C’ero cercando di guadagnarmi uno spazietto di visuale e un rifolo d’aria per respirare e dar sollievo alla pelle sudata. C’ero distraendo un mio amico nell’attimo esatto in cui hanno segnato e cercando di rimanere in piedi e non perder le scarpe al momento dei gol. C’ero mentre tutti attorno a me urlavano Se saltelli, segna Balotelli, e saltellavo pure io, lasciando come ricordo ai sampietrini di Piazza del Popolo i miei polpacci.Mammaliitaliani /2

C’ero negli ultimi 45 minuti del secondo tempo col ragazzo accanto a me che continuava a ripetere, ad alta voce,  quanto tempo mancasse – Sì, ha iniziato a far il conto alla rovescia dal minuto 46 – e col suo amico che, negli ultimi cinque minuti di gara, ha voltato le spalle al maxischermo perché non ce la faceva a vedere. C’ero nel silenzio assoluto nel momento del rigore segnato dal giocatore tedesco. C’ero al triplice fischio quando la gente attorno a me è esplosa nella sua euforia: abbracci, urla e, per non farci mancare nulla, il pogo. Le bandiere sventolanti, gli inni, i popopopopopo e i cori da stadio. Dedicati a tutti, nessuno escluso: Daniele De Rossi aleeeooohhoohh, Non vincete mai, il Papa sta a rosica’, gentili parole nei confronti della Merkel e qualche amorevole pensiero anche per la Spagna.
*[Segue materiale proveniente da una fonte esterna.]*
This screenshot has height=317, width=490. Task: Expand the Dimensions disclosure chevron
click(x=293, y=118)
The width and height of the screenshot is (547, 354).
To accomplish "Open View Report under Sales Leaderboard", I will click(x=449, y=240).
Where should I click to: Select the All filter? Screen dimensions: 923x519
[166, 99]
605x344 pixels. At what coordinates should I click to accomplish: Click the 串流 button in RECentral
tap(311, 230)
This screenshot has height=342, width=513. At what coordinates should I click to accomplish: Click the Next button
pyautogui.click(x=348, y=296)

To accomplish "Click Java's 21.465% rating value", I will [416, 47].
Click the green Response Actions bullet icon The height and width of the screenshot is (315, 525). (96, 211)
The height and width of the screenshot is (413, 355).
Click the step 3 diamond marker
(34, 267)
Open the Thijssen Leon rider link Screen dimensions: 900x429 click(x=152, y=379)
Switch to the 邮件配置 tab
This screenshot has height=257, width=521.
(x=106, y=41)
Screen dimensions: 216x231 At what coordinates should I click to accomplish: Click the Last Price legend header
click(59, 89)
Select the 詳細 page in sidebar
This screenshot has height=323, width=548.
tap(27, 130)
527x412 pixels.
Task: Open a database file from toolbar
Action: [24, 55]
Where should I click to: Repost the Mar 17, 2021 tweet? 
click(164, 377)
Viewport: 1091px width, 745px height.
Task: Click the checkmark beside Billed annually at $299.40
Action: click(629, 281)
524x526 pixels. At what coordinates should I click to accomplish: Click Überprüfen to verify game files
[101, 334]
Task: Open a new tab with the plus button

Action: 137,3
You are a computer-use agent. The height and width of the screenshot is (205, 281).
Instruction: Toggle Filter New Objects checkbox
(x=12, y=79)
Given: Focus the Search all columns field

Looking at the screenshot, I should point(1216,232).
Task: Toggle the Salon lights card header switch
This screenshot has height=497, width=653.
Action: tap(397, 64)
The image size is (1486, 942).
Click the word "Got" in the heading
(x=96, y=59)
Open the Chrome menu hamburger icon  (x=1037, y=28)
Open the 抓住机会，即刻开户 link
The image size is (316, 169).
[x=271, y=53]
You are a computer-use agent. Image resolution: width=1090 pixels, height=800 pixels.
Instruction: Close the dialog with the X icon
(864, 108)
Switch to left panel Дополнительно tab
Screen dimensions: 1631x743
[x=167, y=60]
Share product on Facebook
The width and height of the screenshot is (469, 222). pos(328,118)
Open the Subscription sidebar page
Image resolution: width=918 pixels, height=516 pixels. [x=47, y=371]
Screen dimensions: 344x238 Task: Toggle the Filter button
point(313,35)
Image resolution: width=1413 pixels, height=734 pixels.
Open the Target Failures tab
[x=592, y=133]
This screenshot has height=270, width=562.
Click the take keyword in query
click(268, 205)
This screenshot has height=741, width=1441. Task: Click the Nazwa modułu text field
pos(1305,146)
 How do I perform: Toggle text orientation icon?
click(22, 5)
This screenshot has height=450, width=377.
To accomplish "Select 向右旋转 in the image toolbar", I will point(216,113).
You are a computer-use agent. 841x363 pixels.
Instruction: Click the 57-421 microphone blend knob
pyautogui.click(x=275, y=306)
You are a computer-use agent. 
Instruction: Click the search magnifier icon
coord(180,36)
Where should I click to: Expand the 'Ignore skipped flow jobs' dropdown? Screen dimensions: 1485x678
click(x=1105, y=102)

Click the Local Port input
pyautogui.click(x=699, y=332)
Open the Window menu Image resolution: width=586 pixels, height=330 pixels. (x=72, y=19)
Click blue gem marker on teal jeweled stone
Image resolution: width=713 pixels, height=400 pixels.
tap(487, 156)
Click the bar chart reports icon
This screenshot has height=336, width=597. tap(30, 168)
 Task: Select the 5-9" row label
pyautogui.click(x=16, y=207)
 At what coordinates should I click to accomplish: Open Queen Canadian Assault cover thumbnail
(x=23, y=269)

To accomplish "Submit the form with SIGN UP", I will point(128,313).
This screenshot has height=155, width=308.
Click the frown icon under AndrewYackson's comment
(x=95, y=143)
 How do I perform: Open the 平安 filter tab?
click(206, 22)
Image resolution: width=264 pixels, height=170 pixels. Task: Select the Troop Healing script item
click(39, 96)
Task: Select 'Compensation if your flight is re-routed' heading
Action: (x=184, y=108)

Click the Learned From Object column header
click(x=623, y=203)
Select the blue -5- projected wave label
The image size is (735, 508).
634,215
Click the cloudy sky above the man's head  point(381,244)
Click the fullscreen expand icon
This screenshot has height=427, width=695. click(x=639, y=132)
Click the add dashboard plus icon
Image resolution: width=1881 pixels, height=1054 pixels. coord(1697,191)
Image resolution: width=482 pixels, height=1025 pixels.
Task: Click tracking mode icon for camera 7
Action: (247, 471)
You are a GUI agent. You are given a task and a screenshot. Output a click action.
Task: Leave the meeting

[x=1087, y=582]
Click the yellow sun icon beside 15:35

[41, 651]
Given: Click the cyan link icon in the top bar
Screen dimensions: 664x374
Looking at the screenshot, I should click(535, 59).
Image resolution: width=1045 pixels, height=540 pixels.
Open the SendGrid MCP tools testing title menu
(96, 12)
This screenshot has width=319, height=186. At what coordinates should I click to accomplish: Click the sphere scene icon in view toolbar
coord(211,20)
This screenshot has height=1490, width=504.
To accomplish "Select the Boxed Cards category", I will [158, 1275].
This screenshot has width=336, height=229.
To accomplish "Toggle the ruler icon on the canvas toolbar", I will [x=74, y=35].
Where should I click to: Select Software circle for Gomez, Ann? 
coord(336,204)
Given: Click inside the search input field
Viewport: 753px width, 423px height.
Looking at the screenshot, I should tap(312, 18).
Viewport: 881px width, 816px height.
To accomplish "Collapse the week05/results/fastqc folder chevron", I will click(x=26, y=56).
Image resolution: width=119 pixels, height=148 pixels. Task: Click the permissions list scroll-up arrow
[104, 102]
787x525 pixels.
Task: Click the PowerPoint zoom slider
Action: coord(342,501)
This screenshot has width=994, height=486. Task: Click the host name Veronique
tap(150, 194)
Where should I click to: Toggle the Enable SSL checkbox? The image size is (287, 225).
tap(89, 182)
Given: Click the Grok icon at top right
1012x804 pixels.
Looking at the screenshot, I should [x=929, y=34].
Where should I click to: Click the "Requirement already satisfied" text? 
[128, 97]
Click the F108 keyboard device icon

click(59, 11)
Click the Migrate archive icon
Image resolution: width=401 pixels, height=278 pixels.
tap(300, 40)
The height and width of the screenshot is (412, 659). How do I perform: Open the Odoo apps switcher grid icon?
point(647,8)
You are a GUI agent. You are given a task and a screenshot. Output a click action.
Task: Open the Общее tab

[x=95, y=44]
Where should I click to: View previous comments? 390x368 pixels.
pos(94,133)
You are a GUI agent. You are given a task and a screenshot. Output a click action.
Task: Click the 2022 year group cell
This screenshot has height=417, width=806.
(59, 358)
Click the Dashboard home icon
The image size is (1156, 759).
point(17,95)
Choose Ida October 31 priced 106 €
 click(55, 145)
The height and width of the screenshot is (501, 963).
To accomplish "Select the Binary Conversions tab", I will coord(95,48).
Un’altra notte magica da festeggiare, nonostante sia la semifinale e nonostante la Merkel domani ci farà un **** così. E , infine, tutti verso piazza Venezia per sventolar il tricolore sotto l’altare della patria.
Un’altra notte magica, nonostante tutto.

 Mammaliitaliani /3

[E poi va a finire che l’immagine più bella è quella che non hai fotografato: tutti quei bambini che, seduti sui sedili posteriori degli scooter dei propri genitori. sventolavano dei bandieroni più grandi di loro]

33/365

33/365Fifa Fun Fest, 24 giugno 2010

Perché perché la domenica mi lasci sempre sola, per andare a vedere la partita di pallooone? perché perché una volta non ci porti pure me? Così cantava Rita Pavone (dovrebbe essere lei – non mi metto neanche a googlare). A me il calcio piace anche se il nostro rapporto s’è evoluto col tempo: prima era proprio amore intenso, ora è più una cottarella adolescenziale. Seguo le partite della squadra per cui tifo e quella per cui simpatizzo ma non le vedo (per scaramanzia). Ho festeggiato una tripletta (o una quaterna? :P), vedendo stranamente le partite in tv (seppur lavorando). Ho passato una domenica ligure cercando di captare i risultati delle partite per sapere se era tempo di festeggiare uno scudetto (si lo era!). Leggo le storie di calcio: le storie quelle belle però, non quelle di imbrogli, di calciomercato, di calciatori che parlano giusto per far prendere aria alla bocca. C’è un lato umano anche nel calcio: c’è Prandelli che scrive ai suoi tifosi, c’è l’attacante che rinuncia a un tot di soldi per tornare a giocare nella sua città o quello che torna perchè in un posto s’è trovato bene. C’è l’allenatore che parte in una corsa scatenata per far sfogare il suo gemello cattivo; c’è l’Avvocato (quello giusto) che chissà che combina da lassù e chissà che ha fatto il 22 maggio. E ci son tante altre storie, tante che, di sicuro, ora non ricordo e tante altre di cui non so ancora nulla..per ora. Ci son anche le delusioni, ovviamente; quello non è un problema. L’ha detto anche Nick Hornby, i tifosi son destinati a soffrire. E, ahimè, racconterò di una delusione anche nella mia tesi. Mannaggia a te, allenatore viareggino dei miei stivali!

Tempismo

Tempismo

Ho la capacità di arrivare sempre in tempo sulle cose.
Avrei dovuto scrivere la tesi quattro anni fa, al posto dell’altra.